Re: Child contains attribute
by AppleFritter (Vicar) on Aug 26, 2014 at 15:32 UTC

    Howdy Sandorado, welcome to the Monastery!

    This is all I have, because I don't know how to go further. (get always the error message: Can_t locate object or reference "getAttribute" via package XML::LibXML::Nodelist)

    That's because XML::LibXML::Nodelist does not have that method. That's natural, because objects of this type represent lists of nodes, not individual nodes; what you'd want to do is call ->foreach() on the Nodelist object, and - for each individual node - call ->attributes() and see if the attributes you're looking for are present.

    That said, you don't have to do it that way. If you're interested in selecting specific nodes of an XML document, use an XPath expression. XML::LibXML has a ->findnodes method for that that you can call on any node (e.g. the document root); alternatively, use a module like XML::XPath.

    The specific XPath expression you'll want depends on what nodes you're looking for, of course, but you might use something like //metadata[@attribute1 and @Attribute2] to select all metadata elements that have both attribute1 and Attribute2 elements (regardless of value).

    I recommend taking a look at the XPath spec for more; section 2.5 has a number of useful examples that are much easier to understand than the formal grammar.

      I've been having the same problem. I originally used xpath expressions to parse values, but find & findvalue seems to be extremely slow.

      Something like this:

      foreach my $query ($xc->findnodes('/xn:query/xn:sequence/xn:transa +ction/xn:step/xn:loginTranHistory')) { my $share = xc->findvalue('./xn:shareSerial',$query); my $cat = $xc->findvalue('./xn:category',$query)||''; my $catop = $xc->findvalue('./xn:category/@option',$qu +ery)||''; # several more findvalues ... }

      Works fine for a 100 records or so, but once I scaled up to a 1000 records or so, it was taking 40-60 seconds to pull the records.

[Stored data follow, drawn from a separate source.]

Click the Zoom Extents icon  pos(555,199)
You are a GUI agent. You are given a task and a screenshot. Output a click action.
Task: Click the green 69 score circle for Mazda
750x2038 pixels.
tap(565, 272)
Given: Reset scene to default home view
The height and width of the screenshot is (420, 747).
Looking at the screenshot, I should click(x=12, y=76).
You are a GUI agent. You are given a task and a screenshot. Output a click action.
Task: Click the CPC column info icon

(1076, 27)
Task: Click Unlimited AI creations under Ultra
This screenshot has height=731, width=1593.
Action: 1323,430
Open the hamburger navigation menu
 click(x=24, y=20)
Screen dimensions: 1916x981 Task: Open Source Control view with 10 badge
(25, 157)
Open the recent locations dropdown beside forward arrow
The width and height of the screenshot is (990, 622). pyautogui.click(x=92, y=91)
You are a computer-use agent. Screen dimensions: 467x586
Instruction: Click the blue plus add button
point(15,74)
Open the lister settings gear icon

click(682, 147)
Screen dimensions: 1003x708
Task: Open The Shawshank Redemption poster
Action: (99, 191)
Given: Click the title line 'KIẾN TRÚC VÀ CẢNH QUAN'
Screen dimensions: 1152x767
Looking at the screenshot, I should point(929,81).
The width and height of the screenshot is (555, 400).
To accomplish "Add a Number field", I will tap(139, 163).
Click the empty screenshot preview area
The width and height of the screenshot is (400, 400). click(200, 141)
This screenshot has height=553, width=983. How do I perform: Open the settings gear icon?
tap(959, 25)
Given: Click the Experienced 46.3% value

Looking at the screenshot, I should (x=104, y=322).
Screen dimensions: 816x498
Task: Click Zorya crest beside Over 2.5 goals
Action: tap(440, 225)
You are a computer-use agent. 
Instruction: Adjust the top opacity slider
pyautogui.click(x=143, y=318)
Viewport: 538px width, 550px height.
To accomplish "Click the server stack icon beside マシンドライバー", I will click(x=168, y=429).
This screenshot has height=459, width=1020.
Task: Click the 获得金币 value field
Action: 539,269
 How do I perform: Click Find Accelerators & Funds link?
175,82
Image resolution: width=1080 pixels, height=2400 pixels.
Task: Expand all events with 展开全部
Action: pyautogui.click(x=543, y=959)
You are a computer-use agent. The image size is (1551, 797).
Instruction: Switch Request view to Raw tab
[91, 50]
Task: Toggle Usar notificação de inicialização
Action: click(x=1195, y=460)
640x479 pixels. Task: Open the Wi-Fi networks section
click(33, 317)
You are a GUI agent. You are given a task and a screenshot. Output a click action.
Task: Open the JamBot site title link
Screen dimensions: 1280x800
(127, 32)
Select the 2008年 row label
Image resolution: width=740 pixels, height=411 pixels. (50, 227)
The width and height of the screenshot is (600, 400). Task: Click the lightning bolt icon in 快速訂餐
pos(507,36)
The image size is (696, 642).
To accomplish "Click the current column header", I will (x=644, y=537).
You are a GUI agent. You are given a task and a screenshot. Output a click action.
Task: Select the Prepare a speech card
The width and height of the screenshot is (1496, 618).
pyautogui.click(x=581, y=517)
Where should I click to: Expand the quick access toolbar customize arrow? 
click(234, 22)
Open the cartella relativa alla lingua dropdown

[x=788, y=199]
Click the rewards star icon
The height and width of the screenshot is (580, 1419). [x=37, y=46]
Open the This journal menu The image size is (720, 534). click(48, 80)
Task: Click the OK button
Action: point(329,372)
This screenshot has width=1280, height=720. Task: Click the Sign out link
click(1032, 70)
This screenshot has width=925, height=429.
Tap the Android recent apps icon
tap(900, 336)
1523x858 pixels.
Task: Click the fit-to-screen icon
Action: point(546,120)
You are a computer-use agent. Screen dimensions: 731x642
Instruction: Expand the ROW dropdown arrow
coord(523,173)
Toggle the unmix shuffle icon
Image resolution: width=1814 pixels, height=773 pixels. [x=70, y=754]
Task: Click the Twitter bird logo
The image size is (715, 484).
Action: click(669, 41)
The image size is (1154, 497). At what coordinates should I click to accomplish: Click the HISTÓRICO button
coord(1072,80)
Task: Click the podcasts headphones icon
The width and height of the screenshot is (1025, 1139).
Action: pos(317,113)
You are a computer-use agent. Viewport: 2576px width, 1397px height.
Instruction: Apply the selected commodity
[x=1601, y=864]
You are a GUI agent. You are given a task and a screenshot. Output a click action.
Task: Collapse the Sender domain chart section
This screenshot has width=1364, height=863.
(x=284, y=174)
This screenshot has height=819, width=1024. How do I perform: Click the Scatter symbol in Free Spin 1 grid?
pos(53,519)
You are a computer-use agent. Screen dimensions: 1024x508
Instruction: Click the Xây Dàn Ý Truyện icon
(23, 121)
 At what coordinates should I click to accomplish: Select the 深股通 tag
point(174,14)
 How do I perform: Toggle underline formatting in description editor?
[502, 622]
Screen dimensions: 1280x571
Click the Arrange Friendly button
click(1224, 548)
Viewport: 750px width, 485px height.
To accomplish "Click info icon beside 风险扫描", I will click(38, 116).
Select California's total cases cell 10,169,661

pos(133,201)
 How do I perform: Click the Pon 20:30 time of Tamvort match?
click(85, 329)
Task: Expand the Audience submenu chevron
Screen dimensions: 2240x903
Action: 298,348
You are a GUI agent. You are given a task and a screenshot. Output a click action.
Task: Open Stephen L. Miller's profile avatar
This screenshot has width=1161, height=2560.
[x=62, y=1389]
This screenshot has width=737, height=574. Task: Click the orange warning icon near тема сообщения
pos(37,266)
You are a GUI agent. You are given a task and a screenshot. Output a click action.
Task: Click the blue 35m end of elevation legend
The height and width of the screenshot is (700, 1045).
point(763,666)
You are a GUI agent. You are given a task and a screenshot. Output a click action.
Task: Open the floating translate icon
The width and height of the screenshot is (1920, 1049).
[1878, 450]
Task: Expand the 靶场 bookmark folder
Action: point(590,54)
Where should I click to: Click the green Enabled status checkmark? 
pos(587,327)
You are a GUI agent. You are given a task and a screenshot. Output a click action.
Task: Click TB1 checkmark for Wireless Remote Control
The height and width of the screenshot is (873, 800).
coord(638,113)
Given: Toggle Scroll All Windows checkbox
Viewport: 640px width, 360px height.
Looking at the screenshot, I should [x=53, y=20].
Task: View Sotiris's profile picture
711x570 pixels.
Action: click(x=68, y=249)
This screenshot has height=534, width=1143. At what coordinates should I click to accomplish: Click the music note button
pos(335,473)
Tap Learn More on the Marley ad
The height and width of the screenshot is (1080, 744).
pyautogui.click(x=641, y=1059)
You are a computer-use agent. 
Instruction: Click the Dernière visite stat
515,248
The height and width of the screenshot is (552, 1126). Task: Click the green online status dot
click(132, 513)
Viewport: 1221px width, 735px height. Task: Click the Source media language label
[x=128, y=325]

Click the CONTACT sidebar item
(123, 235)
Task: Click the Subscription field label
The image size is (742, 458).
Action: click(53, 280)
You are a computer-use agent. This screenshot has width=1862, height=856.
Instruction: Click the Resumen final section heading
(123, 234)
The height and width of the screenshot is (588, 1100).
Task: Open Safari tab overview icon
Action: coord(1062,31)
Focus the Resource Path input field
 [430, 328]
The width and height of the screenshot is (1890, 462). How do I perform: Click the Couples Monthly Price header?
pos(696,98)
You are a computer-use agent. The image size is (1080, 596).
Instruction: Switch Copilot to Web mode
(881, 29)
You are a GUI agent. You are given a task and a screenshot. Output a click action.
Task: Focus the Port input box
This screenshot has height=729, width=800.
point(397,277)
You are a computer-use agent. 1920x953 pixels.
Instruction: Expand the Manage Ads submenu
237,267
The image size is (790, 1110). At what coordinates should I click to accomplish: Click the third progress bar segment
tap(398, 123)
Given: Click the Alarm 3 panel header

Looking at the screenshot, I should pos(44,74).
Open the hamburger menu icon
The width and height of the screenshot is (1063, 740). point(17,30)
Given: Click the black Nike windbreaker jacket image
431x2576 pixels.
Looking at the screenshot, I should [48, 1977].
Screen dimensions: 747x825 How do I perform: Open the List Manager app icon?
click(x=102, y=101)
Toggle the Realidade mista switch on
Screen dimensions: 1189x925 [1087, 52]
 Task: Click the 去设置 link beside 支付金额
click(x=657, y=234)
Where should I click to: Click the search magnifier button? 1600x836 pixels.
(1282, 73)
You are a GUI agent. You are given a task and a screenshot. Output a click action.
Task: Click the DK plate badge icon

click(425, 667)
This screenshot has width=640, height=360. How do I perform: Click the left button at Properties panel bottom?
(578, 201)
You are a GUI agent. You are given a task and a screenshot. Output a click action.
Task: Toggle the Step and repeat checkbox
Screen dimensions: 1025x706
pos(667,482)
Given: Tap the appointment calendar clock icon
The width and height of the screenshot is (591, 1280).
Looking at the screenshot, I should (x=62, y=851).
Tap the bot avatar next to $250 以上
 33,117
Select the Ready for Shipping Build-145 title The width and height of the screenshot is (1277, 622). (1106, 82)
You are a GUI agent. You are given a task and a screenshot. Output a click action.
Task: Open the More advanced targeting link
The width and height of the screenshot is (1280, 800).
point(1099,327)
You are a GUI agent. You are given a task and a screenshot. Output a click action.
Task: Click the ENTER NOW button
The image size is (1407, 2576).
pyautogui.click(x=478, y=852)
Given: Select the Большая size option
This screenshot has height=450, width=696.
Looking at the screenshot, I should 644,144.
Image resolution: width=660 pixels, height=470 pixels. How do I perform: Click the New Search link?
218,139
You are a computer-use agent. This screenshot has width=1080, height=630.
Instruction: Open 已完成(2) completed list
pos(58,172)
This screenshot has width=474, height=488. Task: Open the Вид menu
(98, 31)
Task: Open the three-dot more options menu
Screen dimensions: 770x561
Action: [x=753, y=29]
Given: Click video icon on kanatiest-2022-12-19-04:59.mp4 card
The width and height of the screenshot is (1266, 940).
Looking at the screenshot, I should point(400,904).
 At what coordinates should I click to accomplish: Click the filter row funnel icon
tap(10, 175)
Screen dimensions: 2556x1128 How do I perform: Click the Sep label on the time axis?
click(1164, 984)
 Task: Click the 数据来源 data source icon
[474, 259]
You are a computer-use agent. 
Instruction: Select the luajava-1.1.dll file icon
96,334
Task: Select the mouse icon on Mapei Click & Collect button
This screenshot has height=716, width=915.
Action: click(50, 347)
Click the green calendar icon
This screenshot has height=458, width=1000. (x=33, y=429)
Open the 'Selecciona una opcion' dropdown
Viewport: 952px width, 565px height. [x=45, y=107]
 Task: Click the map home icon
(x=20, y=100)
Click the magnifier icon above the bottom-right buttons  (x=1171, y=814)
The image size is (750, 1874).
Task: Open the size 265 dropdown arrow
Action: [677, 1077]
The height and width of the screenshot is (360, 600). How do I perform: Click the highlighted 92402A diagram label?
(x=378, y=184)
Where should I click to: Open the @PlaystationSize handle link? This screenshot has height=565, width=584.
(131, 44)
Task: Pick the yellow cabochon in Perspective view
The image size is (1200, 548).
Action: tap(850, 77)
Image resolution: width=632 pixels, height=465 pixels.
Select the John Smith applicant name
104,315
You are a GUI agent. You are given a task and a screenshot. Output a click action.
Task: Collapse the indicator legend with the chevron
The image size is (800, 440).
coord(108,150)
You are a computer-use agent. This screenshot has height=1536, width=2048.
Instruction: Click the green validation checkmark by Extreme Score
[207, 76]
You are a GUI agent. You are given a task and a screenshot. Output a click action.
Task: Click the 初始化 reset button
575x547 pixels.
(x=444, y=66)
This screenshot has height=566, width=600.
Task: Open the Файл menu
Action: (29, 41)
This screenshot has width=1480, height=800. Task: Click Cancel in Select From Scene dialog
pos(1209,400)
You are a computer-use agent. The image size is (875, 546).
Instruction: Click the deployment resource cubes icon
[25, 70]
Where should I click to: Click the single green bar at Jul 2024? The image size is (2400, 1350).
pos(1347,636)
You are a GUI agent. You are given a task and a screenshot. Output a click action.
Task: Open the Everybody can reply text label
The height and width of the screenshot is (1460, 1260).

Profiling was showing 80-90% of the time was taken up in the find.

      So now I'm converting everything to getChildrenByTagName. That alone made the program run 75% faster, but I'm having trouble getting the attributes.

      I'll look at looping through the Nodelist object and calling attributes(), but I thought I'd share my problems with find to see if anyone has any ideas why it would run so slow.

        XML::Twig can handle big documents better; it doesn't need to load the whole thing into memory at once.
Re: Child contains attribute
by Anonymous Monk on Aug 26, 2014 at 13:23 UTC
Re: Child contains attribute
by Anonymous Monk on Aug 26, 2014 at 15:08 UTC
    Save time and hair. Use an XPath expression to directly query the XML structure for the nodes that contain the specific attribute that you want ... anywhere and everywhere in the entire structure. LibXML can do that. Solve the difficult programming problem by avoiding it entirely.